PROBLEM TO SOLVE —
The listing below contains a span that opens with the line containing "Screen dimensions: 689x510" and closes with the line containing "The image size is (993, 699).". Return that span exactly.

________________

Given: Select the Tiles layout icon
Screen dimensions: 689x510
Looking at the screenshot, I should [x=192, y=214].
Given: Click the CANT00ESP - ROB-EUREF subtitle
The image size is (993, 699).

________________

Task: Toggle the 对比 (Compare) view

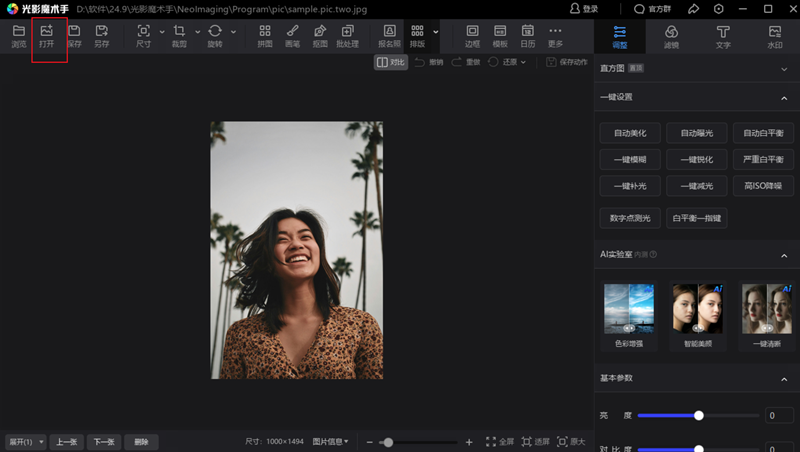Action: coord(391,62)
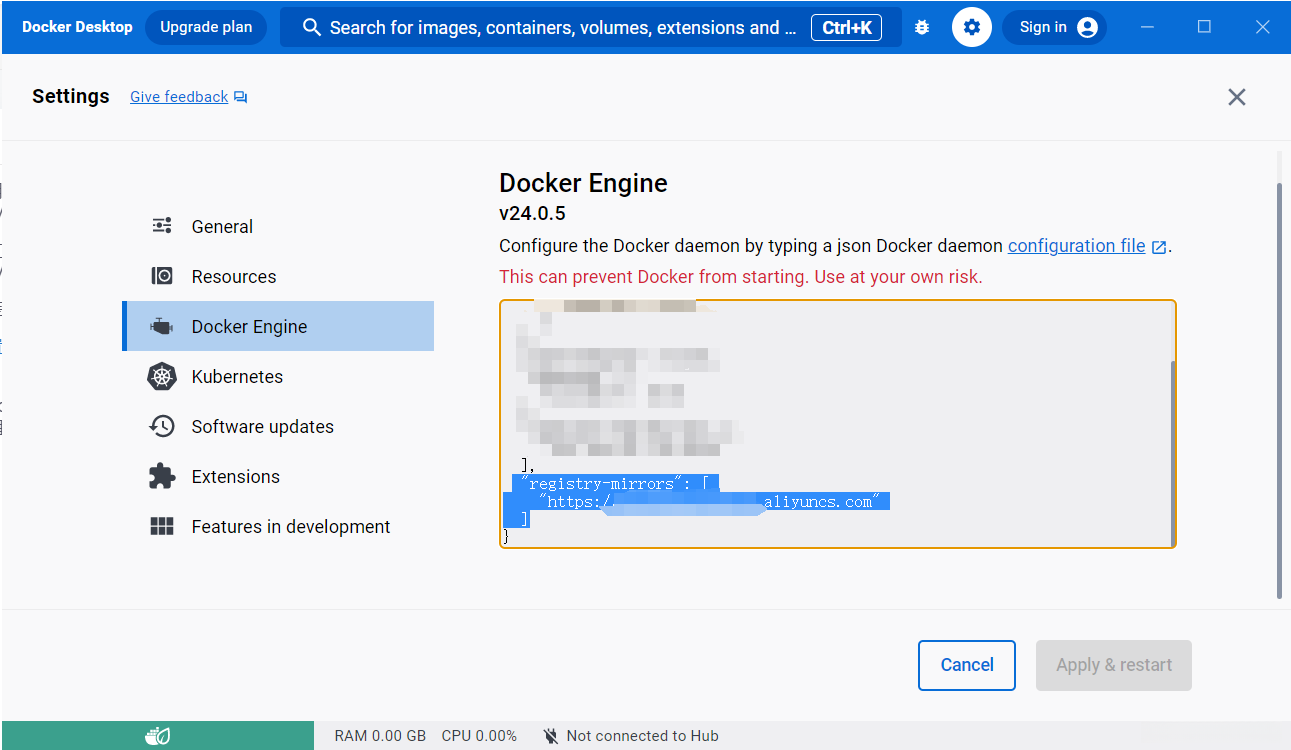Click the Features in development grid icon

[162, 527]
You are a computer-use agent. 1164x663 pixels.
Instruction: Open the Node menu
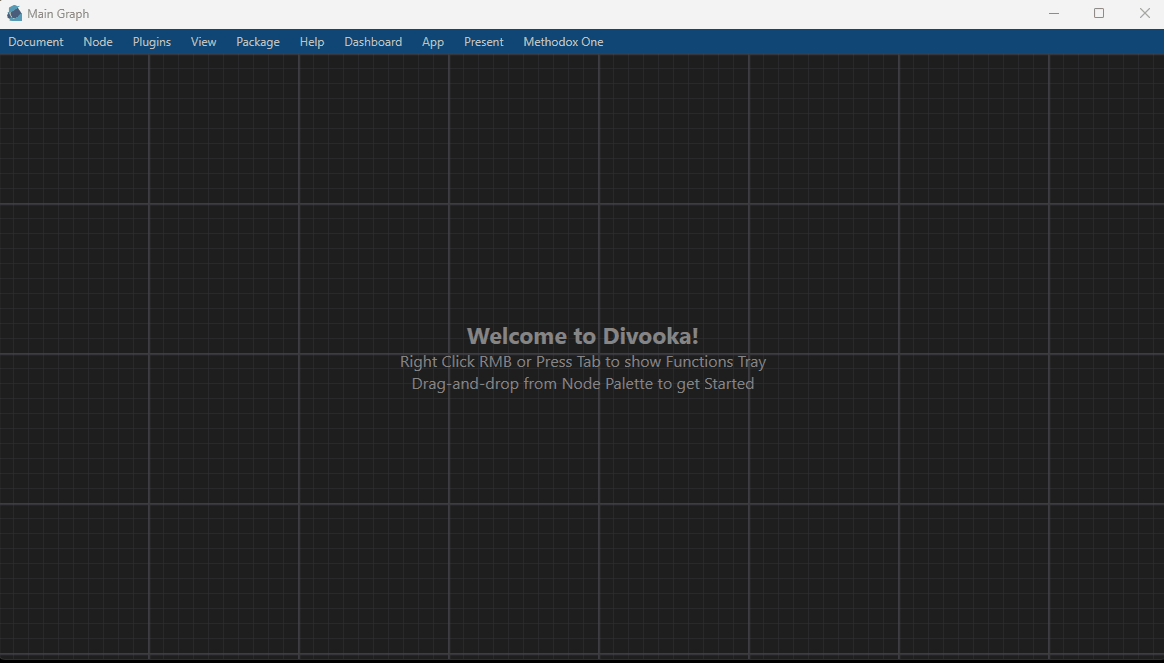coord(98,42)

________________

ANSWER TO THE PROBLEM —
Screen dimensions: 689x510
Looking at the screenshot, I should [x=192, y=214].
Given: Click the CANT00ESP - ROB-EUREF subtitle
The image size is (993, 699).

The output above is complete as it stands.